▸ **To be done**
Convert every line of the rows below into a Markdown table with the columns "No." and "Entry", numbering each line in order and omitting blank lines.

▸ **Interface element rows**
▽

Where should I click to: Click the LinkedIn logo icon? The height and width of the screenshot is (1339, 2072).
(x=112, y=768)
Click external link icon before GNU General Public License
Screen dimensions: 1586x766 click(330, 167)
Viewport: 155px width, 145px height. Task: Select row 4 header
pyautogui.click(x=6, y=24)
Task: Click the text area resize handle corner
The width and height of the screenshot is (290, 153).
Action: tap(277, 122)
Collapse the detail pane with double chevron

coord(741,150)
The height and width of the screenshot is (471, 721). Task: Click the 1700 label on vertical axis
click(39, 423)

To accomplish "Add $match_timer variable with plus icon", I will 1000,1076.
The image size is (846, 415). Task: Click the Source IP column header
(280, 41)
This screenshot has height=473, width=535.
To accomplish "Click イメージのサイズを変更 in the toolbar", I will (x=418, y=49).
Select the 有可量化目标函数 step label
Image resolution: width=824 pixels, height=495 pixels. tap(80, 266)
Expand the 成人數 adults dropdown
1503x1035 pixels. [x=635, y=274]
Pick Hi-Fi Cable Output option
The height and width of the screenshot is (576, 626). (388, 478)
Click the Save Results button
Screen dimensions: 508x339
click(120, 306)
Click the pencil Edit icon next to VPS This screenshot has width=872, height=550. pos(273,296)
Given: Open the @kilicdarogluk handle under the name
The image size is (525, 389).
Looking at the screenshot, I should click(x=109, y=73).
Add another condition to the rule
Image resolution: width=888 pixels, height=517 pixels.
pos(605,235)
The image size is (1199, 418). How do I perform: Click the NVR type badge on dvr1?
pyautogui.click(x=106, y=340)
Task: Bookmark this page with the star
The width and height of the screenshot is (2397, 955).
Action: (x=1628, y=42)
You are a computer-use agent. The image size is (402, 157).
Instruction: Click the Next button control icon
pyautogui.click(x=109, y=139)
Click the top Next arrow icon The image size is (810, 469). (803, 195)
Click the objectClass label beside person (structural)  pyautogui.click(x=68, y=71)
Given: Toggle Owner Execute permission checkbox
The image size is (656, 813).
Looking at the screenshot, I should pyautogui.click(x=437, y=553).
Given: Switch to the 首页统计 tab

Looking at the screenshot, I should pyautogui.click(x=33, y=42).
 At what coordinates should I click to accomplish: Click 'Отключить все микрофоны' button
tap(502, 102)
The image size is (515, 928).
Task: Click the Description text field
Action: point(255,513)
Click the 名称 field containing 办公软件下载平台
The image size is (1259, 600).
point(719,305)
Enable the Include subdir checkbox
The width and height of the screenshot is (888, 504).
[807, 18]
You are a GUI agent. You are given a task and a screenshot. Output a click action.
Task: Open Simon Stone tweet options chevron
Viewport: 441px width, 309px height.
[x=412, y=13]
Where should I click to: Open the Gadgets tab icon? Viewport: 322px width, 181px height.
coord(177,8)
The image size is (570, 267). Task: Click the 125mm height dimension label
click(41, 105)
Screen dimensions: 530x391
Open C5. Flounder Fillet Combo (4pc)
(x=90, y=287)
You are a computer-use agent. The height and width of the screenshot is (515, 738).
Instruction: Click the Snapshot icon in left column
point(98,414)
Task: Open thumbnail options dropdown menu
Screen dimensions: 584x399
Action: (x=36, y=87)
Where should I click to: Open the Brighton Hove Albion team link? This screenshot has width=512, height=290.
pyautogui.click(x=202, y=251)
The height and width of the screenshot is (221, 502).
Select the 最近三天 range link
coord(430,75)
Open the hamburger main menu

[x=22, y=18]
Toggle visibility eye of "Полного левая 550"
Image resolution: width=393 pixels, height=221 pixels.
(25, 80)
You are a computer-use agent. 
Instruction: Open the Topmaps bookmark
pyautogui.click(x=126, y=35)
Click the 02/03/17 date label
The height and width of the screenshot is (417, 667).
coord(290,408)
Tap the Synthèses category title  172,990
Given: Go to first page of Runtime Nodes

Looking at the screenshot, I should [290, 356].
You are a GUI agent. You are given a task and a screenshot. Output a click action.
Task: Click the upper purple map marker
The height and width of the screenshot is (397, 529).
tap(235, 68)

△

▸ **Exercise output**
| No. | Entry |
|---|---|
| 1 | Where should I click to: Click the LinkedIn logo icon? The height and width of the screenshot is (1339, 2072). |
| 2 | (x=112, y=768) |
| 3 | Click external link icon before GNU General Public License |
| 4 | Screen dimensions: 1586x766 click(330, 167) |
| 5 | Viewport: 155px width, 145px height. Task: Select row 4 header |
| 6 | pyautogui.click(x=6, y=24) |
| 7 | Task: Click the text area resize handle corner |
| 8 | The width and height of the screenshot is (290, 153). |
| 9 | Action: tap(277, 122) |
| 10 | Collapse the detail pane with double chevron |
| 11 | coord(741,150) |
| 12 | The height and width of the screenshot is (471, 721). Task: Click the 1700 label on vertical axis |
| 13 | click(39, 423) |
| 14 | To accomplish "Add $match_timer variable with plus icon", I will 1000,1076. |
| 15 | The image size is (846, 415). Task: Click the Source IP column header |
| 16 | (280, 41) |
| 17 | This screenshot has height=473, width=535. |
| 18 | To accomplish "Click イメージのサイズを変更 in the toolbar", I will (x=418, y=49). |
| 19 | Select the 有可量化目标函数 step label |
| 20 | Image resolution: width=824 pixels, height=495 pixels. tap(80, 266) |
| 21 | Expand the 成人數 adults dropdown |
| 22 | 1503x1035 pixels. [x=635, y=274] |
| 23 | Pick Hi-Fi Cable Output option |
| 24 | The height and width of the screenshot is (576, 626). (388, 478) |
| 25 | Click the Save Results button |
| 26 | Screen dimensions: 508x339 |
| 27 | click(120, 306) |
| 28 | Click the pencil Edit icon next to VPS This screenshot has width=872, height=550. pos(273,296) |
| 29 | Given: Open the @kilicdarogluk handle under the name |
| 30 | The image size is (525, 389). |
| 31 | Looking at the screenshot, I should click(x=109, y=73). |
| 32 | Add another condition to the rule |
| 33 | Image resolution: width=888 pixels, height=517 pixels. |
| 34 | pos(605,235) |
| 35 | The image size is (1199, 418). How do I perform: Click the NVR type badge on dvr1? |
| 36 | pyautogui.click(x=106, y=340) |
| 37 | Task: Bookmark this page with the star |
| 38 | The width and height of the screenshot is (2397, 955). |
| 39 | Action: (x=1628, y=42) |
| 40 | You are a computer-use agent. The image size is (402, 157). |
| 41 | Instruction: Click the Next button control icon |
| 42 | pyautogui.click(x=109, y=139) |
| 43 | Click the top Next arrow icon The image size is (810, 469). (803, 195) |
| 44 | Click the objectClass label beside person (structural)  pyautogui.click(x=68, y=71) |
| 45 | Given: Toggle Owner Execute permission checkbox |
| 46 | The image size is (656, 813). |
| 47 | Looking at the screenshot, I should pyautogui.click(x=437, y=553). |
| 48 | Given: Switch to the 首页统计 tab |
| 49 | Looking at the screenshot, I should pyautogui.click(x=33, y=42). |
| 50 |  At what coordinates should I click to accomplish: Click 'Отключить все микрофоны' button |
| 51 | tap(502, 102) |
| 52 | The image size is (515, 928). |
| 53 | Task: Click the Description text field |
| 54 | Action: point(255,513) |
| 55 | Click the 名称 field containing 办公软件下载平台 |
| 56 | The image size is (1259, 600). |
| 57 | point(719,305) |
| 58 | Enable the Include subdir checkbox |
| 59 | The width and height of the screenshot is (888, 504). |
| 60 | [807, 18] |
| 61 | You are a GUI agent. You are given a task and a screenshot. Output a click action. |
| 62 | Task: Open Simon Stone tweet options chevron |
| 63 | Viewport: 441px width, 309px height. |
| 64 | [x=412, y=13] |
| 65 | Where should I click to: Open the Gadgets tab icon? Viewport: 322px width, 181px height. |
| 66 | coord(177,8) |
| 67 | The image size is (570, 267). Task: Click the 125mm height dimension label |
| 68 | click(41, 105) |
| 69 | Screen dimensions: 530x391 |
| 70 | Open C5. Flounder Fillet Combo (4pc) |
| 71 | (x=90, y=287) |
| 72 | You are a computer-use agent. The height and width of the screenshot is (515, 738). |
| 73 | Instruction: Click the Snapshot icon in left column |
| 74 | point(98,414) |
| 75 | Task: Open thumbnail options dropdown menu |
| 76 | Screen dimensions: 584x399 |
| 77 | Action: (x=36, y=87) |
| 78 | Where should I click to: Open the Brighton Hove Albion team link? This screenshot has width=512, height=290. |
| 79 | pyautogui.click(x=202, y=251) |
| 80 | The height and width of the screenshot is (221, 502). |
| 81 | Select the 最近三天 range link |
| 82 | coord(430,75) |
| 83 | Open the hamburger main menu |
| 84 | [x=22, y=18] |
| 85 | Toggle visibility eye of "Полного левая 550" |
| 86 | Image resolution: width=393 pixels, height=221 pixels. |
| 87 | (25, 80) |
| 88 | You are a computer-use agent.  |
| 89 | Instruction: Open the Topmaps bookmark |
| 90 | pyautogui.click(x=126, y=35) |
| 91 | Click the 02/03/17 date label |
| 92 | The height and width of the screenshot is (417, 667). |
| 93 | coord(290,408) |
| 94 | Tap the Synthèses category title  172,990 |
| 95 | Given: Go to first page of Runtime Nodes |
| 96 | Looking at the screenshot, I should [290, 356]. |
| 97 | You are a GUI agent. You are given a task and a screenshot. Output a click action. |
| 98 | Task: Click the upper purple map marker |
| 99 | The height and width of the screenshot is (397, 529). |
| 100 | tap(235, 68) |